Pula, selain Israel, sekalipun menjadi bangsa yang maju dengan industrinya negara Jepang, Korea Selatan, Kanada, Amerika Serikat, Australia, New Zealand, dan negara-negara Eropa tidak lupa akan jatidiri bahwa pertanian adalah modal utama kelestarian kehidupan warga negara dan kedaulatan sebagai bangsa. Mulut dan perut warga negara bergantung dari petani dan hasil bumi, sehingga sangat dihargai. Kelaparan dan kelangkaan pangan akan menimbulkan kekacauan dan pemberontakan. Sehingga petani beserta tanah dan aset pertanian dilindungi bahkan disubsidi dengan ketat oleh negara. Sumber daya alam dijaga dalam tradisi penghormatan kepada bumi yang sedemikian hormat.

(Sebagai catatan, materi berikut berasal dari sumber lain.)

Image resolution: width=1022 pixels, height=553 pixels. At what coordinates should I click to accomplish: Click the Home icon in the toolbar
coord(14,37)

Negara-negara kaya sekalipun maju dalam industrinya tidak pernah meninggalkan sektor pertanian sebagai penentu hidup mati bangsanya. Bahkan Malaysia yang dulu berguru kepada Indonesia di zaman kemajuan Orde Baru dengan mengirimkan banyak mahasiswa pun sudah lebih maju memperlakukan pertanian dalam menjaga negerinya.

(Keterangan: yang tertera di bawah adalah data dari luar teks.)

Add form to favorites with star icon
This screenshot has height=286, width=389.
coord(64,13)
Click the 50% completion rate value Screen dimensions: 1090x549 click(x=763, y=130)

Penghancuran Budaya Tani dan Mental Makelar
Lalu kenapa negara kita yang pernah dijadikan tempat berguru beberapa negara justru mengalami kemunduran sementara mereka maju? Yang jelas karena keyakinan dan etos kita menjaga negeri agraris ini tidak pernah radikal dan militan. Kita tidak menjaga tradisi leluhur yang menghormati tanah, air, dan udara. Etos kita untuk memuliakan tanah air tidak pernah total, sehingga dalam semua lini, terutama di sektor pertanian kita gagal.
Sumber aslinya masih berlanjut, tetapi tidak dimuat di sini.